That question brought Harry up short. "What? Have you been talking to your father about me?"

"Do you think I'm stupid?" Draco shot back, his eyes flashing. "Or are you hoping that Father will break the vow? If you are, you're in for a disappointment."

"Then how did you know -"

"Oh, please!" Draco cut him off in a tone that made Harry itch to smack him. "If Father had found even the smallest hint of the Dark Lord's presence in your mind, you wouldn't be roasting in the sun here, you'd be running around in a fit of hysterics with your whole Gryffindor posse fussing over you!"

Before Harry could think of a fitting reply, Draco turned on his heel, shouldered his broom and marched off in the direction of the Quidditch pitch, green-and-silver robes billowing around him in a way that would have earned him Snape's grudging approval.

Harry stared after him, caught between annoyance and wry amusement at the thought how much it must irk the little git to know that he'd never learn what his father and Harry had really been talking about.

* * *

Somehow, Harry thought, he didn't mind Teddy's blond hair so much when the little boy was trying to make himself look like Luna.
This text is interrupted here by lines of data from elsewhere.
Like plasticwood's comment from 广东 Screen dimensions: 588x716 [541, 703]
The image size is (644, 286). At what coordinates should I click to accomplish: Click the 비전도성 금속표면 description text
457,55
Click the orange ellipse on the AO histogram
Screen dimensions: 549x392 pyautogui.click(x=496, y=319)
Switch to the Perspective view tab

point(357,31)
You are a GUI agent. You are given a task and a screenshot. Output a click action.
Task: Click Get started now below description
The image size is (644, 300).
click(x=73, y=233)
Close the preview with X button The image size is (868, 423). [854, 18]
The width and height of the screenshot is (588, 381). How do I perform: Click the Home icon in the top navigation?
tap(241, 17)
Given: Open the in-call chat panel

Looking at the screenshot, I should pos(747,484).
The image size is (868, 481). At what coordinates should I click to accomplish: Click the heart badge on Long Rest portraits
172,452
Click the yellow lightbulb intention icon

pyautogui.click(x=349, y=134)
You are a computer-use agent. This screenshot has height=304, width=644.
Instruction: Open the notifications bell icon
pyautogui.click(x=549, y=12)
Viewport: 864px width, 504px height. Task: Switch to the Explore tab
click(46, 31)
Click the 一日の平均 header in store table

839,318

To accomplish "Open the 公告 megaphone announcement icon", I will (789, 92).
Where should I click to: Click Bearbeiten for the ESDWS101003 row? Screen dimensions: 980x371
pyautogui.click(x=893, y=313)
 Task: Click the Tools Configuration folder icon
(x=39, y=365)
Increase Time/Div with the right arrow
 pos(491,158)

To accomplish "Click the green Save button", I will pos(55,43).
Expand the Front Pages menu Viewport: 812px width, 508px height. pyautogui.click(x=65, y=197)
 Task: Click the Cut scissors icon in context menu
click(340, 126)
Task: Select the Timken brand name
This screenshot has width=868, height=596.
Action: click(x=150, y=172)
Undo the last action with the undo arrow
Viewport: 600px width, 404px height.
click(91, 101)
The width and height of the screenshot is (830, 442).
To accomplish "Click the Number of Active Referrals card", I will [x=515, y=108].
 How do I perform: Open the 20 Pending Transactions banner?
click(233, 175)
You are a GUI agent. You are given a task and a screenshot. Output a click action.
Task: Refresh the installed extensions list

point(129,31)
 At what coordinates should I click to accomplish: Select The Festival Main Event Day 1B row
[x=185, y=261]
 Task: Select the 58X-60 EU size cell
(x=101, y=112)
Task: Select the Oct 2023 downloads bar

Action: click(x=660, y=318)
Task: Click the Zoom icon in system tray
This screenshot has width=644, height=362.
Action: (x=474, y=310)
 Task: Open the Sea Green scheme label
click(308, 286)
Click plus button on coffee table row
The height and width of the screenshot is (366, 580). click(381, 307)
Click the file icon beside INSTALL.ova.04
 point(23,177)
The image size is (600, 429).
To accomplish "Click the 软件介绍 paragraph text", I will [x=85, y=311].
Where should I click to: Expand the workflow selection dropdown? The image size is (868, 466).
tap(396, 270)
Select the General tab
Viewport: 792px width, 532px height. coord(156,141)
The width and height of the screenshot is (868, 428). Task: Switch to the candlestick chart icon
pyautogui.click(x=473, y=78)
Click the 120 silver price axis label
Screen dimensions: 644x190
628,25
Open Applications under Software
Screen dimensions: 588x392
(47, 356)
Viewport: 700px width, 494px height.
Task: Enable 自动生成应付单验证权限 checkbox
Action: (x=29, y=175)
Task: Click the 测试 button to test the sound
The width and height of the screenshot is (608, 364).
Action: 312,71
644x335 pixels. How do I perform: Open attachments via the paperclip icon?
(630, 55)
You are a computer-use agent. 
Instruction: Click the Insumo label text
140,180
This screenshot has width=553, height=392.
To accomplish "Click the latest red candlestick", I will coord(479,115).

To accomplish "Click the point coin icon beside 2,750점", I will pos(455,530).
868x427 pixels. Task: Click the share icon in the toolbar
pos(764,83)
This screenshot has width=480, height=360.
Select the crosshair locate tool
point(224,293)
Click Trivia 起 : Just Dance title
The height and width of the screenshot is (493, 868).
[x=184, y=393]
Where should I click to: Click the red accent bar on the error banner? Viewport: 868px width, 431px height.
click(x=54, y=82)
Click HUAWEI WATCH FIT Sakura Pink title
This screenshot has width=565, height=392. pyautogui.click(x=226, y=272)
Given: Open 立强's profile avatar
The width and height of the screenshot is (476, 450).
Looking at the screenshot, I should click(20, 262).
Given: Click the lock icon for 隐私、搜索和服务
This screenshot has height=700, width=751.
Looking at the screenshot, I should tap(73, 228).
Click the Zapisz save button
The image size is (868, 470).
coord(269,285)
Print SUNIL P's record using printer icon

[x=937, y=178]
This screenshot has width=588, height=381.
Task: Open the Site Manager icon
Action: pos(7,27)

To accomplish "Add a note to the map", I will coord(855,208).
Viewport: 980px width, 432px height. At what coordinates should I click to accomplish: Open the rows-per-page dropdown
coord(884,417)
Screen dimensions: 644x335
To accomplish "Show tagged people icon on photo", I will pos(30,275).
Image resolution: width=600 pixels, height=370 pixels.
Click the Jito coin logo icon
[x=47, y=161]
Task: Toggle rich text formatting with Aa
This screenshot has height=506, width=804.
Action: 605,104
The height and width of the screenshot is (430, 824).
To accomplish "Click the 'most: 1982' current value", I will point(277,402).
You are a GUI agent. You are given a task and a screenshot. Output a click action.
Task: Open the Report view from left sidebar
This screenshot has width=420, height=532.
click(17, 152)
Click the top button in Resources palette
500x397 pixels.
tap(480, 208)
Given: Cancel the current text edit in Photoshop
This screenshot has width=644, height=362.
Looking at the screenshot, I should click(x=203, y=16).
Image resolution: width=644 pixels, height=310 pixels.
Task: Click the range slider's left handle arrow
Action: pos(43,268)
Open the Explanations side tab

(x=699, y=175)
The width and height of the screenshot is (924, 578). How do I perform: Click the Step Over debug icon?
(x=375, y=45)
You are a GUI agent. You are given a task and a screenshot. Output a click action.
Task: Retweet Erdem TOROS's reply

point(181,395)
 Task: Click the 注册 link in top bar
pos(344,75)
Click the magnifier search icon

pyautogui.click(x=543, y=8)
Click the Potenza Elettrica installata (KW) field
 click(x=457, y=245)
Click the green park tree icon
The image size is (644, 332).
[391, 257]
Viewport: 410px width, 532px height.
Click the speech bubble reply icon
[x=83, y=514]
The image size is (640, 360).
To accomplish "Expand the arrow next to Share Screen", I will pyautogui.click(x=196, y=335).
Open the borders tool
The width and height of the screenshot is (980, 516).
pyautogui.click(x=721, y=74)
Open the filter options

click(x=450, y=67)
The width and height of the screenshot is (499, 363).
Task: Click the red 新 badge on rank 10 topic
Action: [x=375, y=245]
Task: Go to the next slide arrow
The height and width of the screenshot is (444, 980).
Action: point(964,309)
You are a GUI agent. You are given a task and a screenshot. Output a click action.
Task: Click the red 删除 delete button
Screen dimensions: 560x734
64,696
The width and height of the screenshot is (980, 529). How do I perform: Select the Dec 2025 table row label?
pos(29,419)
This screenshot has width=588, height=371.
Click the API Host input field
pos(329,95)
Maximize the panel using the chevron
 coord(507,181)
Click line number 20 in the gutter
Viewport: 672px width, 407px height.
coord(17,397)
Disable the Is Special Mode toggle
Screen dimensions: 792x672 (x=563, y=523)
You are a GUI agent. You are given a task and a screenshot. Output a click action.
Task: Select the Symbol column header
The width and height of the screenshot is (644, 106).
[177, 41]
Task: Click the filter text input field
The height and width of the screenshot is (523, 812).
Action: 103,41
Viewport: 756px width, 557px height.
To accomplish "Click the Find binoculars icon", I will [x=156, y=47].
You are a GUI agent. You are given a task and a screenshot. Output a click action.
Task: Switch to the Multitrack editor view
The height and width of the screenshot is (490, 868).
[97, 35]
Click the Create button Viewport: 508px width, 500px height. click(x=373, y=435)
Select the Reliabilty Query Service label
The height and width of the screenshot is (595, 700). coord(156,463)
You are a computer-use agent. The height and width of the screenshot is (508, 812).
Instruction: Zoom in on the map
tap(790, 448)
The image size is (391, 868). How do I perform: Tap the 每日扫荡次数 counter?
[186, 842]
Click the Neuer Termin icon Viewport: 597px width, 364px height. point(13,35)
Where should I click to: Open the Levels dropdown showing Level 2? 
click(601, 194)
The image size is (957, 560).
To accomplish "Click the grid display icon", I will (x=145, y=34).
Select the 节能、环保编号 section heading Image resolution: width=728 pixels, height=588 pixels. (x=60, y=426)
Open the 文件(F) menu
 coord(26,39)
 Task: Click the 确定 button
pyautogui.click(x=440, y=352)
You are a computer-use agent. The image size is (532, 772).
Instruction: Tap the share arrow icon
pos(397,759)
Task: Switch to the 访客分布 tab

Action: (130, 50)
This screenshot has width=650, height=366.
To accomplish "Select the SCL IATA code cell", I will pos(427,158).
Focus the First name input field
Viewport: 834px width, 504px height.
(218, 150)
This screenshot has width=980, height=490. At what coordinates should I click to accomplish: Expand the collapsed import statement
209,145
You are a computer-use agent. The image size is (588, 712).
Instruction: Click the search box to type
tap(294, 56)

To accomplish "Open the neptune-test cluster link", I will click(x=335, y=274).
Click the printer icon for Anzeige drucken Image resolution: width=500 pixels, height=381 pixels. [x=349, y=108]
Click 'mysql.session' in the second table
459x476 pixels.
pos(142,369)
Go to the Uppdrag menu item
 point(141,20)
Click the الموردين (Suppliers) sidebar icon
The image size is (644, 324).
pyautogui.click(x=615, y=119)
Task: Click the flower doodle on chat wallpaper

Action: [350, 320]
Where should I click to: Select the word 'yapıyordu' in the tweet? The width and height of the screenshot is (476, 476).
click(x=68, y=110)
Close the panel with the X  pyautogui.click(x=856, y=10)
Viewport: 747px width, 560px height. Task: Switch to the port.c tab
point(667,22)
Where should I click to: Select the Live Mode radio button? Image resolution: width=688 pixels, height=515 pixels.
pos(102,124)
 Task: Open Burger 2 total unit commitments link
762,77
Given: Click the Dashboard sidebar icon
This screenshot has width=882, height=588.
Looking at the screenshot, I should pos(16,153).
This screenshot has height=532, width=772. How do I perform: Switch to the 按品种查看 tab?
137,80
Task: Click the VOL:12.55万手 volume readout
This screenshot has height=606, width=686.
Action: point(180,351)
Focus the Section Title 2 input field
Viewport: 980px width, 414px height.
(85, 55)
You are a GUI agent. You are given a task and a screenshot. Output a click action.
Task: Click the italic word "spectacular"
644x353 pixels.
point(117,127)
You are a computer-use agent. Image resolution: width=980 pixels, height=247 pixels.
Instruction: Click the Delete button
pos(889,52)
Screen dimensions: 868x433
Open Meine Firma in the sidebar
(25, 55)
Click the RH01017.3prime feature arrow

It had come as a bit of a shock how much Teddy had grown in the few weeks Harry hadn't seen him; to Harry's relief, Teddy still recognised him, but Luna with her long hair and her dangling paperclip earrings was clearly much more interesting to him.

Harry wasn't surprised at all that Luna and Teddy got on like a house on fire. They were currently sitting on Teddy's blanket on the floor together; Luna had conjured a flock of tiny golden birds (reminding Harry uncomfortably of Hermione's kamikaze canaries) that twittered and tweeted as they flew in circles around Teddy's head while Luna directed them with her wand as if it were a conductor's baton. Teddy squealed with delight as he tried to grab them; whenever he managed to catch one, it disintegrated with a resounding pop, which made him squeal even louder. Harry, who was watching the show from his spot on the sofa next to Mrs Tonks, found it difficult to tell whether Teddy or Luna were enjoying themselves more.

Mrs Tonks' smile almost split her face in two as she watched them. It was a good look on her, Harry mused, all the more because it was so rare.

"I can't believe I'm seeing this. Teddy is so shy around strangers these days - your girlfriend really has a way with children, Harry."

There was an undertone to her remark that Harry found vaguely unsettling. "Yes, she's going to be a nursery school teacher."

"That's nice, I'm sure she'll be great." Mrs Tonks seemed to ponder something for a moment. "Why didn't you bring her along before? You two have been together for a while, haven't you?"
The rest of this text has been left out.